When Brandon Anderson takes a subsidized federal student loan this fall, it will be $1,000 costlier.
That's because Anderson is among 7 million undergraduates caught in the middle of a debate in Washington over whether to hold down, or let the 3.4% interest rate to double to 6.8% starting in July for undergraduates borrowing new subsidized federal student loans.
Anderson's route to college wasn't typical. A high school dropout, he served in Iraq in 2003 and 2004.
After his tour ended, Anderson returned to the state of Washington, where he was stationed. He completed his high-school level skills with a GED, and enrolled at the local Bellevue College, where he served as student body president.
Last year, Anderson doubled down on his education and transferred to the prestigious Georgetown University, where he is now studying for a Bachelor's degree in sociology, with hopes of running for political office one day.
Related: Student loan mess: What's at stake?
Because he served in the military, Anderson's education at Bellevue College was covered by the government. But the post-9/11 GI Bill only covers about $21,000 per year at Georgetown.
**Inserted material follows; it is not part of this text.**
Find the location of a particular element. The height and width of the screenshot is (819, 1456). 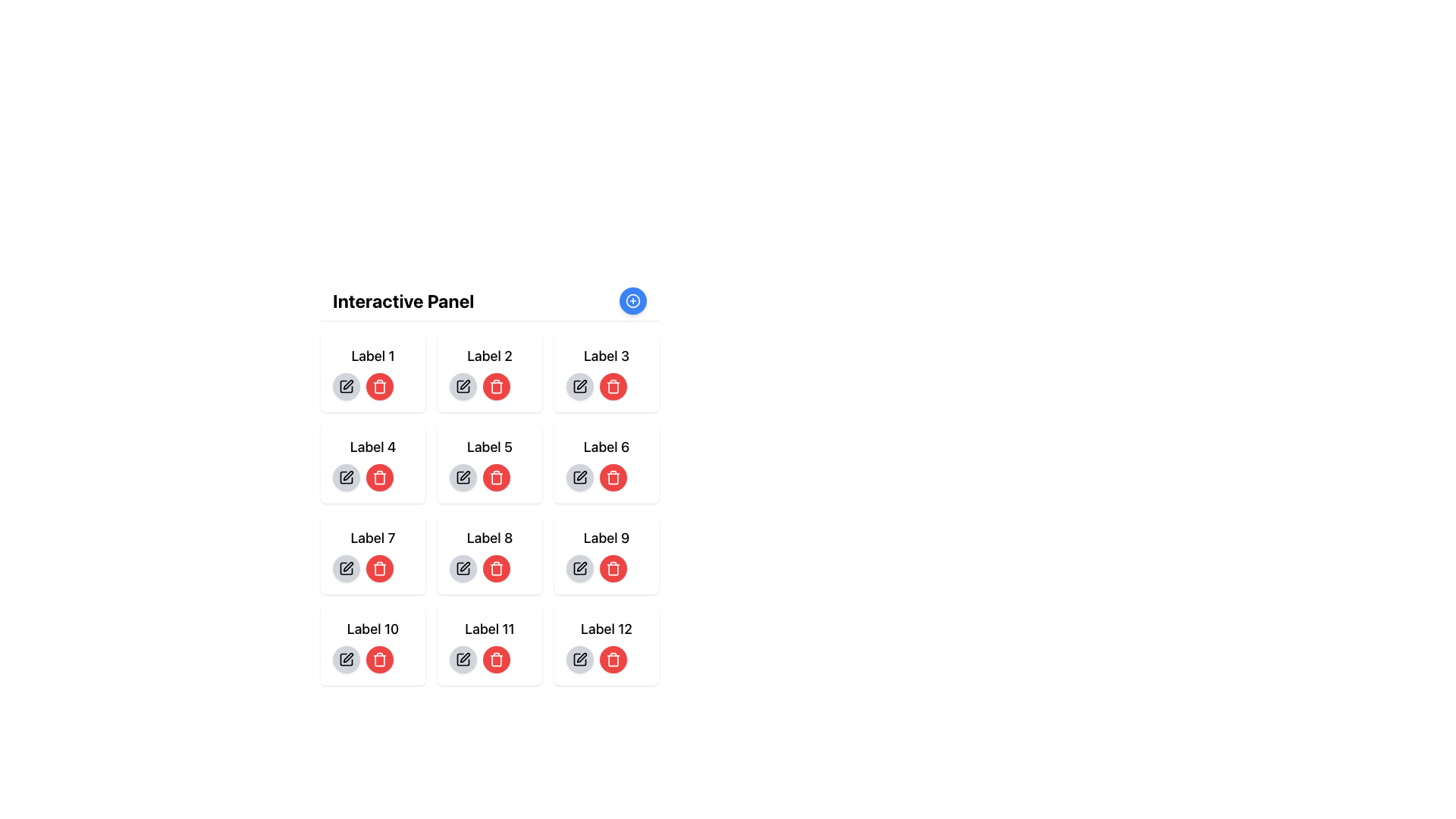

The funding runs out before Anderson finishes college, so he will have to fend for himself for much of his senior year.
Transferring to Georgetown "has brought me incredible opportunities, but a top university comes with a high price tag," he said.
This fall, Anderson expects to take out $5,500 in subsidized Stafford loans for his last year of college. If Congress fails to act, his interest rate on the loans will double to 6.8%.
"My message to Congress is -- don't double my rate," said Anderson, 28, at a campaign to push for lower rates on Capitol Hill last week.
Anderson said he joined the campaign because he and most of his friends face crushing student loan debt. Anderson, who works two jobs, will start paying down his loans after he graduates next summer. In total, he will have a total of $25,000 in federal student loan debt.
"We can't use college as a sorting tool for the wealthy," he said.
Related: Class of 2013 grads average $35,200 in total debt
The impending July 1 rate hike will affect only undergraduates with subsidized loans, where the federal government absorbs some of the interest rate. This makes up about a third of government student loans, and they are awarded based on economic need.
Other undergraduate and graduate students who take out unsubsidized loans, have already been paying interest rates set at 6.8% since 2007.
Congress is expected to continue debating various plans the rest of this month. But it's looking increasingly likely that undergraduates with subsidized loans will be facing the higher rates.